All life forms on earth are under the influence of gravity, which is an external, constant, and downward directed force. Tensegrity (or tensional integrity) is a concept that you can use to view how all structures (our bodies included) are supported. It describes two very important types of forces of mechanical physics that give a structure support: compression and tension.
Compression:
“Compression is the force that attempts to shorten or squeeze a body or object.”
Gravity is an external compressive force that is always acting on you as the internal forces of your body meet it to create equilibrium. Everywhere from the soles of your feet, to your intervertebral discs, to each cell in your body is under this compressive stress. In fact, you are taller at the beginning of the day than you are at the end of the day because of the compressive stress that your body is under when you are upright throughout the day. At night the compressive stress on you axially is minimised as you lay perpendicular to the downward force of gravity and your spinal discs and bones stretch back out.
Your body's intervertebral discs and bones are a good example of structures that can withstand this compression force well, just like the pillars on a bridge.
Tension:
“If compression is the force that attempts to shorten or squeeze the body, then tension is the force that attempts to stretch or elongate the body.”
When you pull on an elastic band, the force you observed as you pull is called tension. Different materials offer different strengths and weaknesses to either compression or tension. For example, rope can support very high tension forces, yet if you compress rope the opposite direction, it crumples. In the same way, a marshmallow can be compressed compactly, but if you pull it apart, the marshmallow will rip easily.
Compression and Tension:
On a suspension bridge, there are the pillars that are compressed and there are cables and suspenders that are ‘under tension’ to help keep the overall structure supported. Your body reflects this difference in material, function, and support by using the positioning of your joints and the shape of your bones for compression and the use of your muscles and soft tissues for tension.
This harmonious interplay between soft tissue and hard tissue is what we are looking at when it comes to the analysis of biomechanics and the potential dysfunctions that can surround movement. What tensioning strategies is that body using to create support and stability (i.e. what muscles are being engaged and how).
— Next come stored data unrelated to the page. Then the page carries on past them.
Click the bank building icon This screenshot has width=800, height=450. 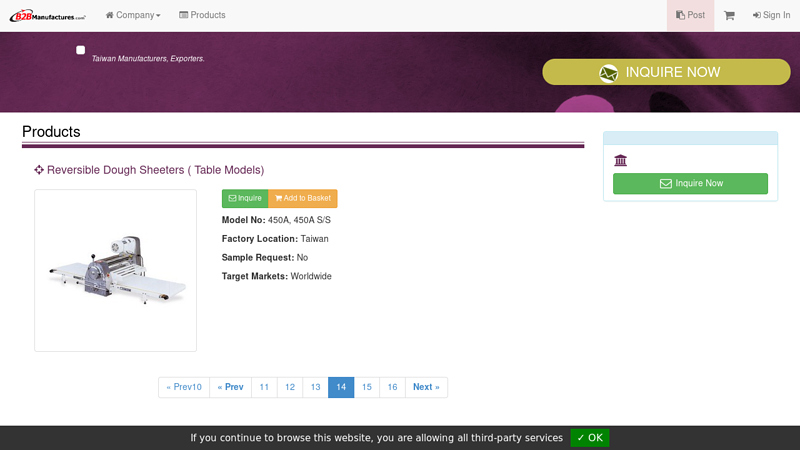(x=620, y=160)
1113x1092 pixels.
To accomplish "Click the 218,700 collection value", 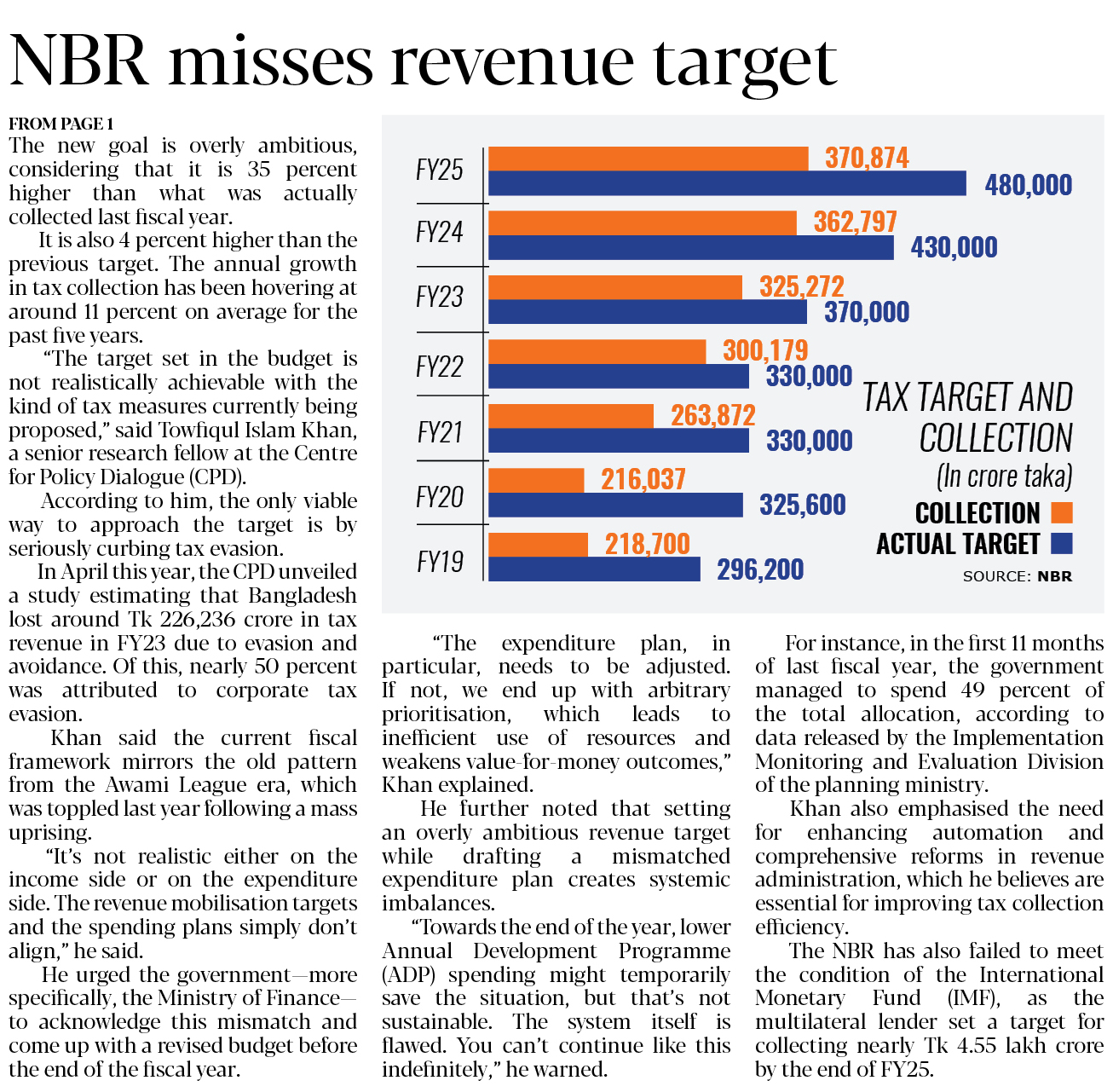I will coord(647,544).
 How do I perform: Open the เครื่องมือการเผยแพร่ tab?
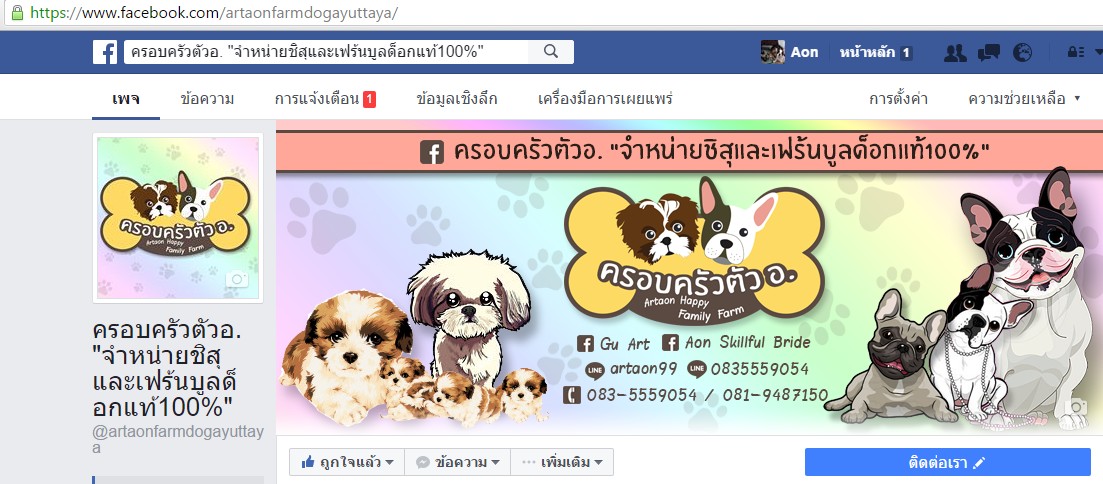point(605,99)
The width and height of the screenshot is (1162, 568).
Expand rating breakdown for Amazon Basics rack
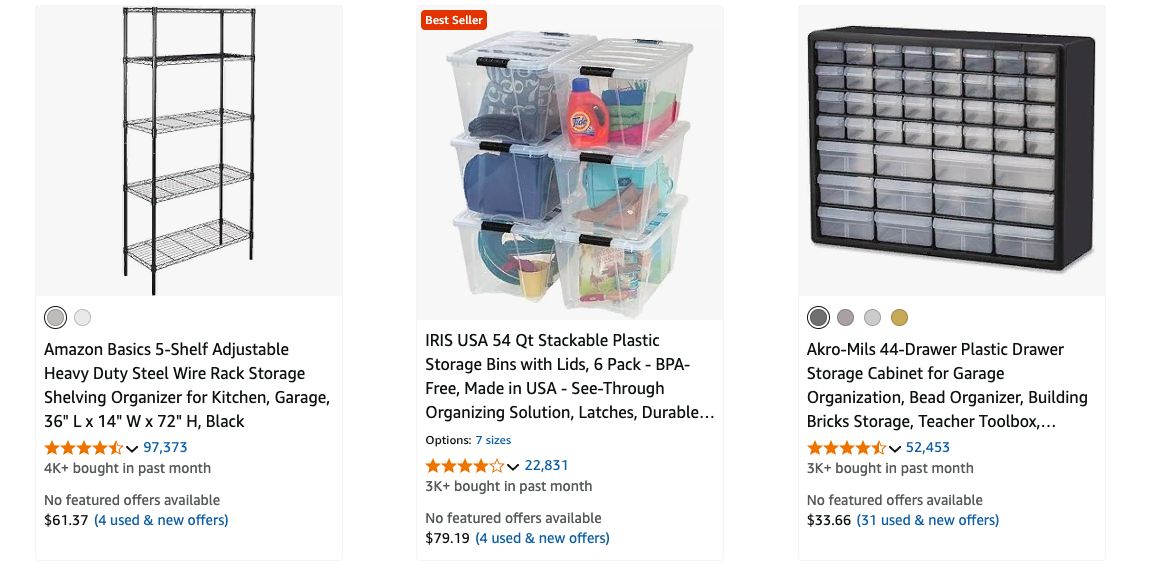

If there isn’t enough tension coming from one area of the body to create stability, it has to come from another area. For example when a stabilising muscle isn’t working enough to create tension, another will work in its place. This compensation adds extra stresses to particular parts of the body and is what is generally described as a ‘muscular imbalance’ or an ‘open chain fault’.
This increases the chances of an injury occurring as the physiological impact of over-tensioning is prolonged (overuse injury) or the position of the joint is suboptimal for the forces placed on it and an acute injury can occur (sprains etc). This may also have downstream effects as other joints and systems of interplay become compromised as a result as well.
Note: there are also torsion and shear forces in mechanical physics which are hugely relevant as well.